Couldn’t deny the view of the ocean, though. Or the woman sitting beside him. (He forced himself not to think about that, though – in fact, he felt much better thinking about how much it hurt whenever she pricked his skin with the tip of her needle.)

“Have you ever done this before?” he asked with a chuckle, watching her while she worked.

“Couple times,” she answered distractedly.

“Well, I hate to break it to you, Hawke, but actually think you’re making it worse.”

She grinned at him, her tongue poking out from in between her teeth and her eyes glinting mischievously. “Well, things are always worse before they get better, right?”

After finishing up the stitches (and Hawke gently smacking Varric on the bicep before remembering the stitches she had _just_ finished), she wrapped his arm up gently with a roll of bandages she had had stuffed at the bottom of her pack that were already suspiciously stained with what seemed to be blood, and once they had both settled down again by the fire – with Hawke no longer wrapped around him and Varric once again wearing a shirt – he handed her a flask filled with ale and leaned back against a log while she took a long, long sip.

“I’m sure it’ll heal up nice,” he commented as he took the flask back from her.

“It better,” Hawke replied, closing her eyes and lying down beside him with her arms folded behind her head.

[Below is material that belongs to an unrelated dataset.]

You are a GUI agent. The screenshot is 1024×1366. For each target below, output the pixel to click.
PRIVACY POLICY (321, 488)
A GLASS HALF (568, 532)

He nudged her leg with his boot. “So what were the other couple times?”

She hummed in question.

“The other couple times you stitched someone up,” Varric answered. “What were they?”

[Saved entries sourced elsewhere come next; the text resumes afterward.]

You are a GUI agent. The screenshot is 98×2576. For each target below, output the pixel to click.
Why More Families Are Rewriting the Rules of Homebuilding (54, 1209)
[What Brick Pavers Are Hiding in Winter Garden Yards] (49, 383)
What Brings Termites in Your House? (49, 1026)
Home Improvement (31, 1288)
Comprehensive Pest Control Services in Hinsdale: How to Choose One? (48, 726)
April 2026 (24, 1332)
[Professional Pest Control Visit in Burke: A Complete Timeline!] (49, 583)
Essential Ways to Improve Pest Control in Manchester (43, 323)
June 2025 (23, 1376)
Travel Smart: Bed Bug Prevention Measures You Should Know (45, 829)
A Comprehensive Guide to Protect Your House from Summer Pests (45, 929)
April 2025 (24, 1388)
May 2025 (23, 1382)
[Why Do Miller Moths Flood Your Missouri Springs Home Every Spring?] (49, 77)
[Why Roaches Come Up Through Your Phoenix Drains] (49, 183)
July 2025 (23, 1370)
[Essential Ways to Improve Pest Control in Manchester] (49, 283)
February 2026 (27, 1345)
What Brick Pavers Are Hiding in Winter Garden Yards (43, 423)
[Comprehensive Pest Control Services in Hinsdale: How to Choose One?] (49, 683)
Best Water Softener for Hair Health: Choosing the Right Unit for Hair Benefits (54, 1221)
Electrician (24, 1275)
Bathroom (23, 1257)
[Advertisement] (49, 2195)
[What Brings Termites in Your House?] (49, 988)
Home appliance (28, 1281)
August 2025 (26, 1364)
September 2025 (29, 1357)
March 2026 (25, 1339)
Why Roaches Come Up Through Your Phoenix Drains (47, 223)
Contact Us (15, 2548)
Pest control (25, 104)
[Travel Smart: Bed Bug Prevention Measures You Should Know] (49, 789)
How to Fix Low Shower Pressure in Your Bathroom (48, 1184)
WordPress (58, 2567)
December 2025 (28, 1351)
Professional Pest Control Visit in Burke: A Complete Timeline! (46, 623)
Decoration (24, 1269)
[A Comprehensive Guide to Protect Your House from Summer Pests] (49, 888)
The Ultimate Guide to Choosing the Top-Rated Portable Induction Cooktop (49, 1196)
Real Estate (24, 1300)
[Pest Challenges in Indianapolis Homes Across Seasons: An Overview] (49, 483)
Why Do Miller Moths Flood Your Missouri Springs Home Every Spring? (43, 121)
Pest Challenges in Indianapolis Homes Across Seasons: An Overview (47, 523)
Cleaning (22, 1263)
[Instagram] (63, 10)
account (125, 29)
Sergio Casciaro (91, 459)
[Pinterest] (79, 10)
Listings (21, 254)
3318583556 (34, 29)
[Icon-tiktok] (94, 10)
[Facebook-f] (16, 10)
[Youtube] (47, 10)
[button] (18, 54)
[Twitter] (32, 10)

Silence fell over the make-shift campsite for a moment – an awkward, _uneasy_ moment – before Hawke’s lips curved into a forced smile. “Can’t quite remember, really,” she replied. “I’m not sure I’d like to, in any case, considering how ugly some of _my_ scars are.”

“Yeah, right.”

“They are!” She bolted upright, laughing. “I have this one across my stomach from this Darkspawn that attacked us on our way to Kirkwall – Maker, Varric, it’s like nothing you’ve ever seen. I’m pretty sure it’s still infected, actually.”

“Well, maybe you can show me another time.”

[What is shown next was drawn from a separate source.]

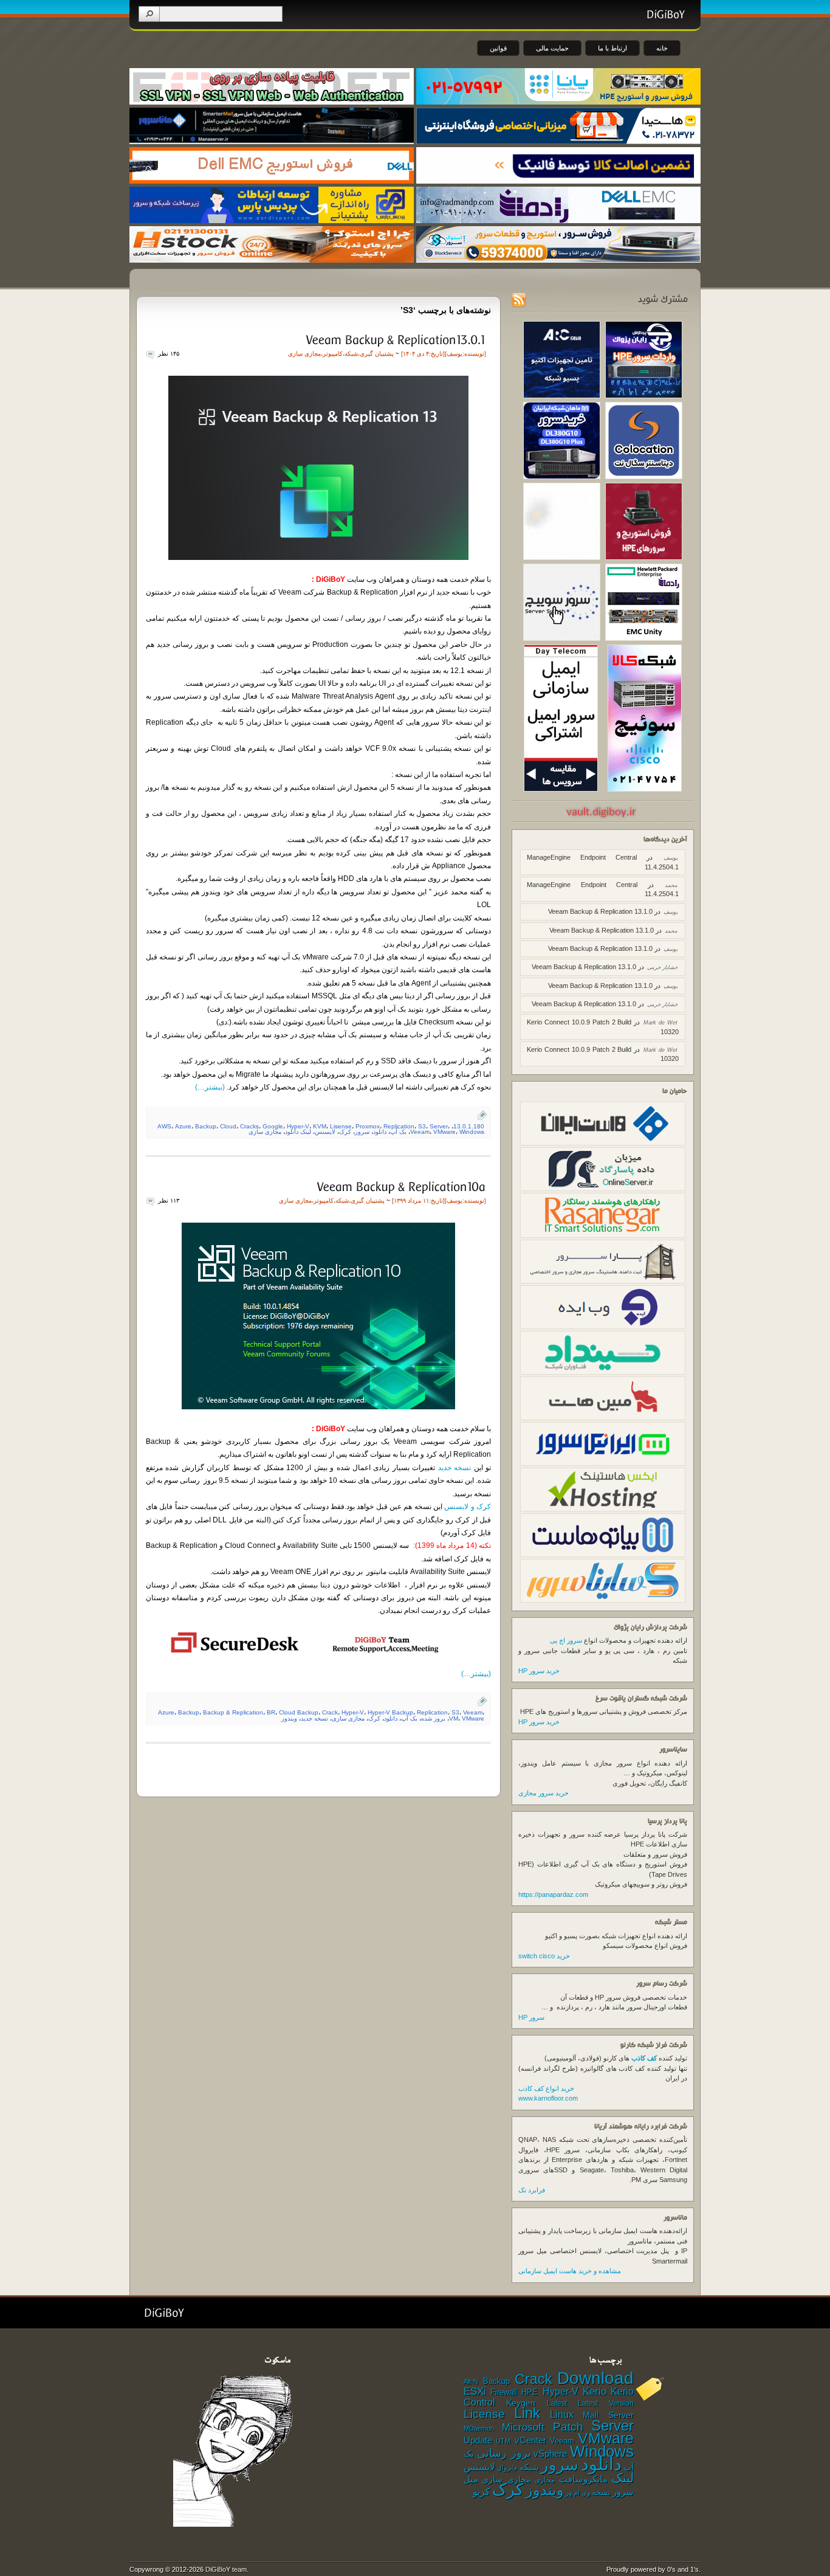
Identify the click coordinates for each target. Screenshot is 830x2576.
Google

“Yeah,” she responded, lying back down once again. “Maybe.”

“One time, when we were kids, Bartrand cut open my lip.” Varric glanced up into the sky where silver stars seemed to blink curiously back at him. “Everyone thought it was a play-fight or something, but it wasn’t. I’d stolen one of his favourite quills to write something down, and he was furious – I’d never seen him like that before.” He took a sip from his flask and swallowed it loudly. “I’ve seen him like that too often since then. Especially after – well…”

He cleared his throat and closed his eyes. He didn’t like to think about Bartrand anymore because, instead of the few good memories they had together, all Varric could actually remember was what Bartrand had done to fuck Hawke and Varric over. He was dead and gone – which was as much as he deserved – and there was no point in dwelling on him any longer. Even if Varric felt like he was haunted by him. Even if he sometimes thought he saw his brother’s face in crowded rooms or in shadowy alcoves in Hightown.

“Beth skinned her knee, once, when we were running through the town.” She held her hand up towards him, and Varric placed the closed flask in her palm. “I was ahead of her, far ahead of her, and I didn’t even notice she wasn’t still running behind me until she started crying. I carried her home to mum and then – well, she went to bed. Dad stayed by her the whole night until she stopped crying, and Carver and I sat outside in the grass, pretending we couldn’t hear her crying inside.” Hawke took a long drink. “Mum was _so_ mad. I was miserable for about two whole days, especially because Beth kept coming into my room and stroking my hair and telling me it wasn’t my fault.”

“Well, it _wasn’t_ your fault.”

Hawke shrugged. “I’m her older sister, Varric.” She handed the flask back to him. “It’s my job to protect her.”

“You think it’s your job to protect _everyone_.”

“Not everyone.” She frowned. “Just the people who are important to me.”

Varric ran his calloused thumb around the opening of the flask, eyebrows gathering together in the middle of his forehead.

“Thanks for always taking care of _me_ , Hawke.”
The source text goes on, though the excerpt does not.